Don Morgan is currently Saskatchewan’s minister responsible for SGI. He explains that, when the legislation for no-fault insurance was created in the early 2000s, it was explicitly created to have all kinds of benefits victims could draw on, but not anything for pain and suffering.
“That was a conscious decision when the legislation was drafted that they wanted to focus on comprehensive and specific items that were in the legislation,” Morgan says.
There is the possibility of suing for additional compensation, like the clause around pain and suffering compensation, but Morgan says that’s apart from any regular benefits.
“It’s not done as a benefit to the person that’s the victim.
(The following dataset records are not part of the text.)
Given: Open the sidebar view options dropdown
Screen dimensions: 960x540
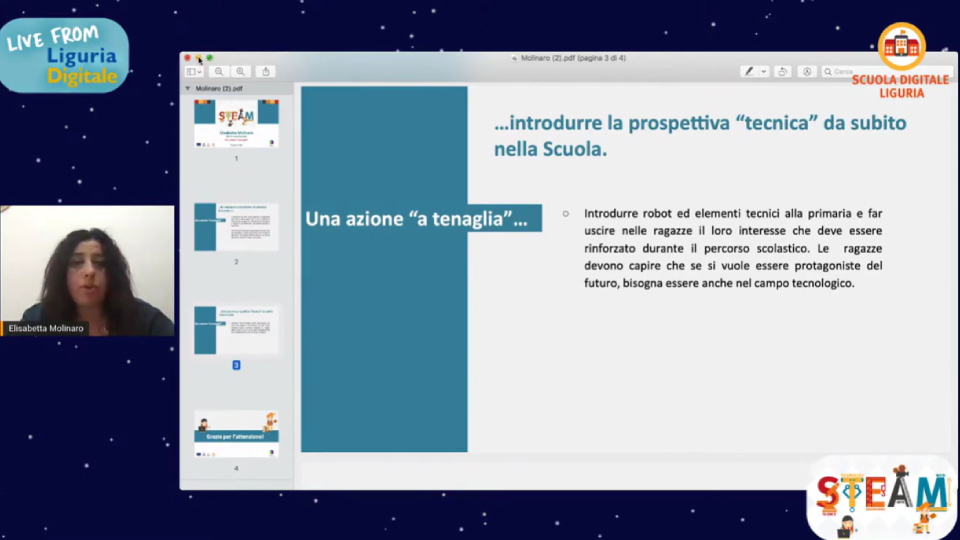Looking at the screenshot, I should pos(194,72).
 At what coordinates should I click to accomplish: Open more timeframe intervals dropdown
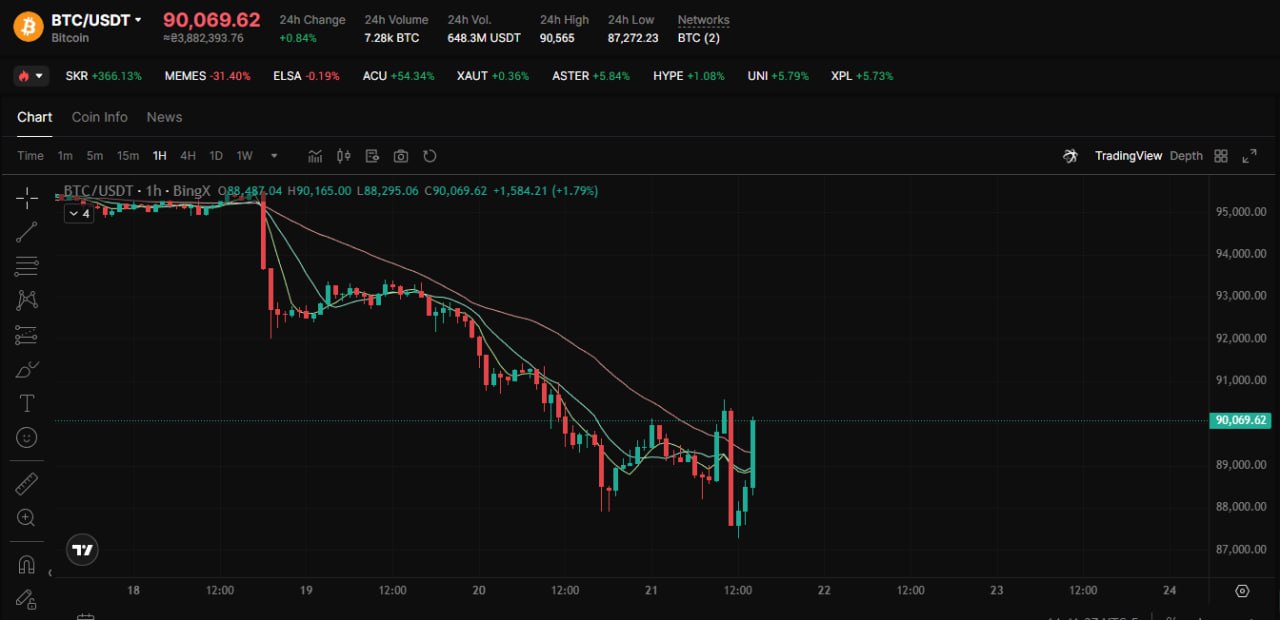[x=274, y=156]
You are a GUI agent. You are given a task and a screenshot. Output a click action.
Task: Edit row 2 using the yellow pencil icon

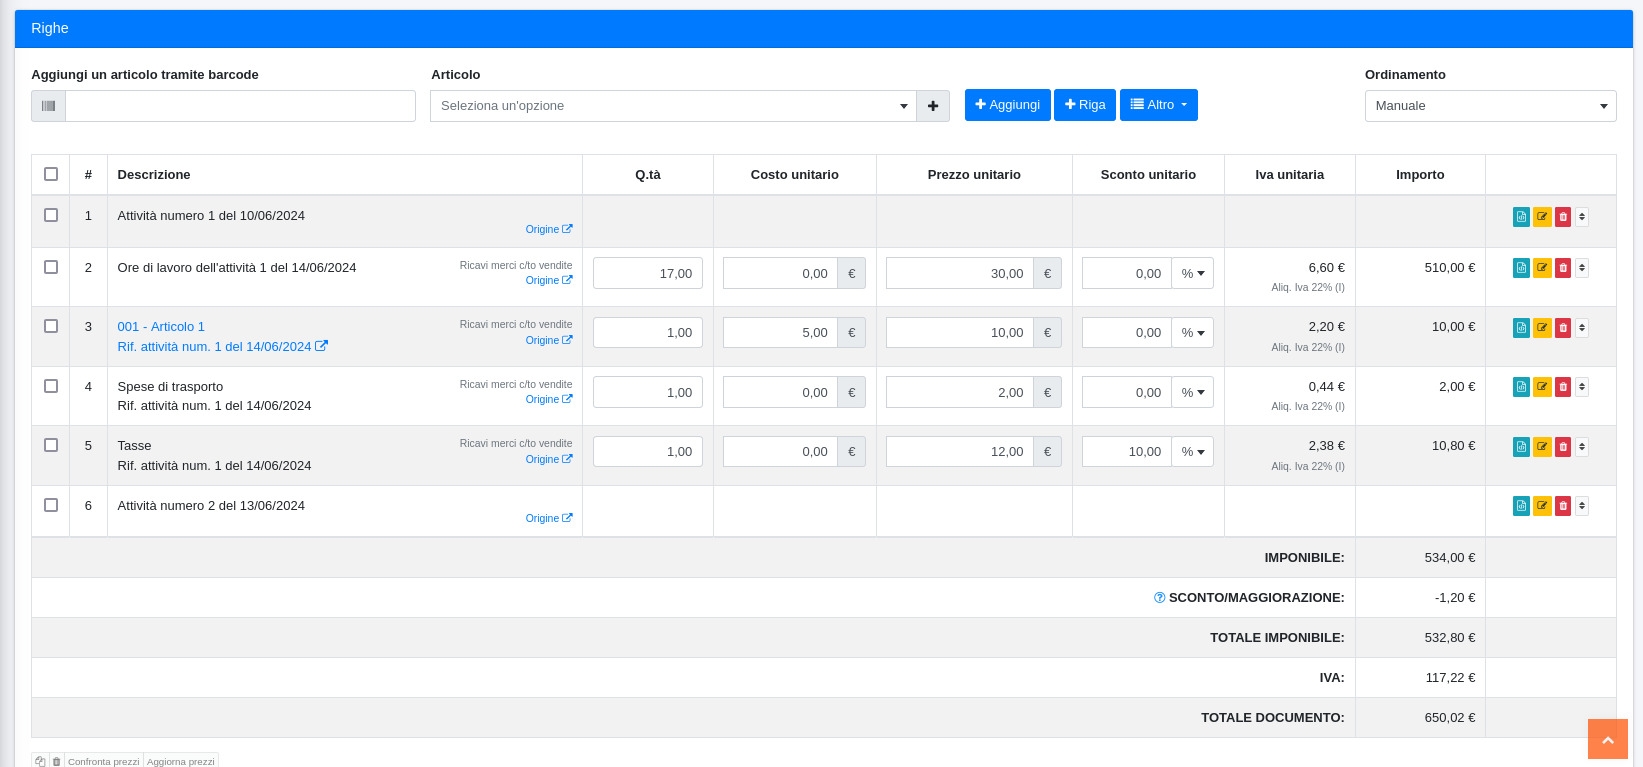pyautogui.click(x=1542, y=268)
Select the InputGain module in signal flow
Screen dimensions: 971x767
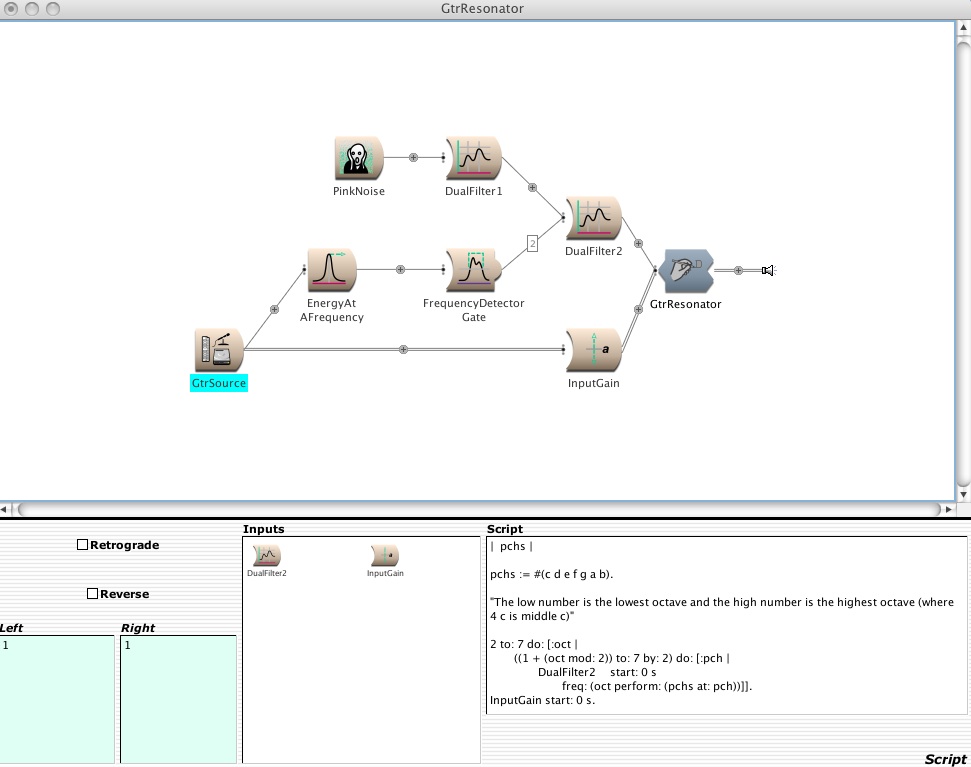pos(593,351)
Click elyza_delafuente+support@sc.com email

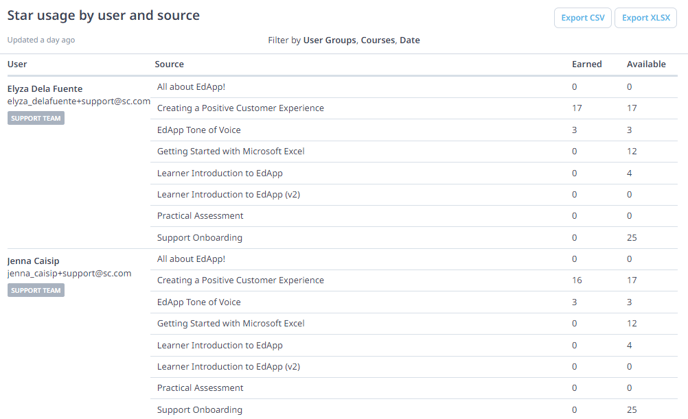coord(79,101)
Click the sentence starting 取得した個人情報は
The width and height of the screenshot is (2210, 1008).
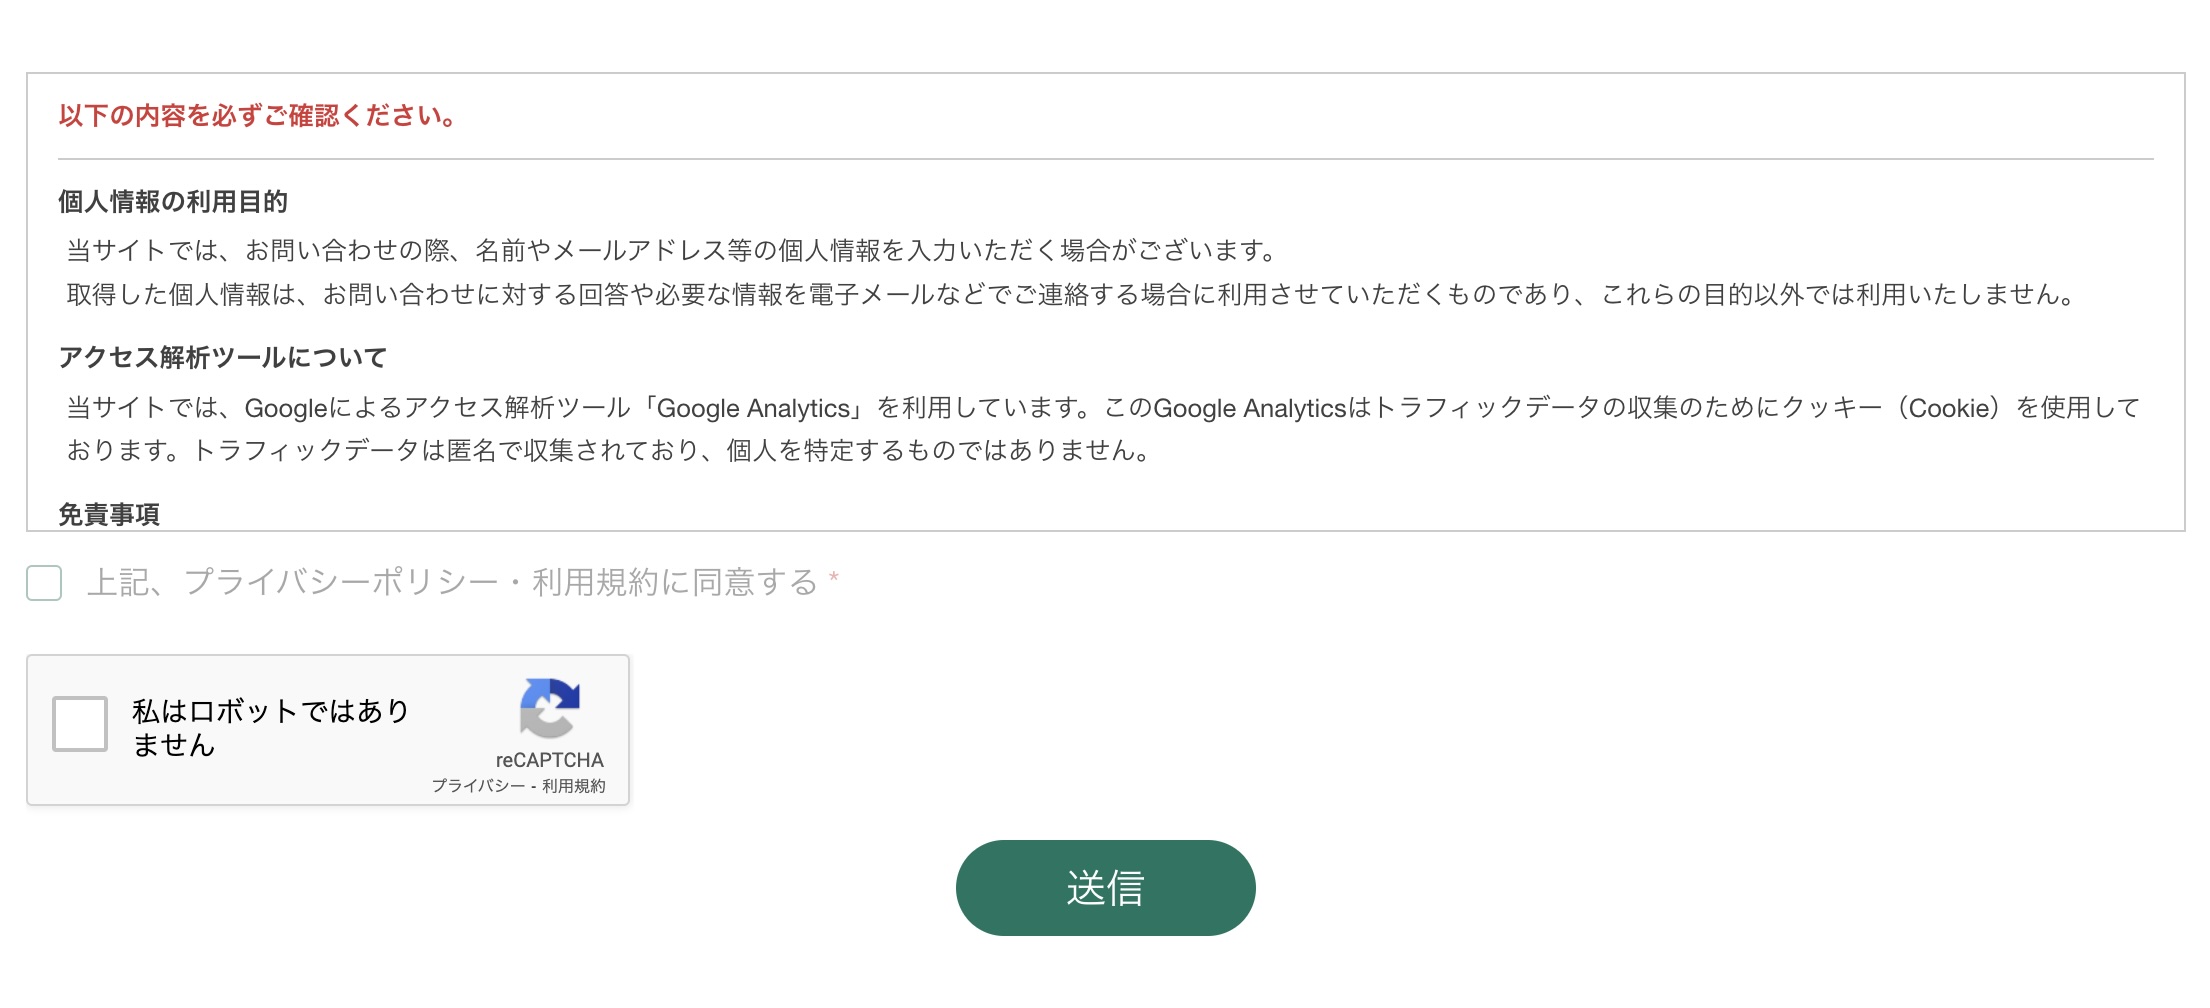coord(1070,294)
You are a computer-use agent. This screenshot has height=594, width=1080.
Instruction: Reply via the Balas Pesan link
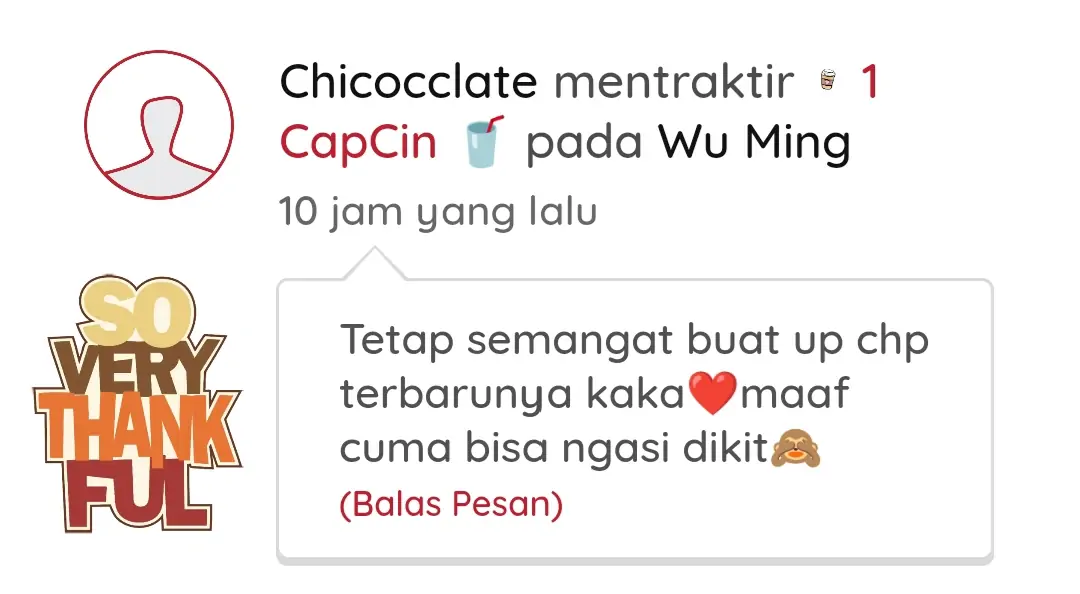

It’s there as a deterrent to the person that might be driving while impaired,” says Morgan.
So, Morgan says, if the at-fault person died, there would be no deterrent involved in taking them to court.
“In other jurisdictions where they don’t have no-fault, where it’s a tort system, people end up in court when they’ve had an accident. They argue who’s at fault, who’s not at fault for a momentary lapse of attention (or) somebody may be financially crippled forever,” says Morgan.
The minister believes most drivers in the province like the no-fault system, and so there are no current plans to make any changes around pain and suffering.
It’s the same kind of explanation Ritsco has got before and it’s not good enough for him.
Ritsco believes this is the worst the situation could be because the person, he believes, set out to hurt them.
“This is the definition of pain and suffering, physically and mentally,” he says.
For Ritsco, it’s not about the money.
“It’s the principle about it. The fact of them admitting that this exists, but for them to respond and say, ‘That’s not the way the legislation’s written,’ well, that’s what I’m trying to do is get the legislation changed for another person in the future that may need it more than us,” he says.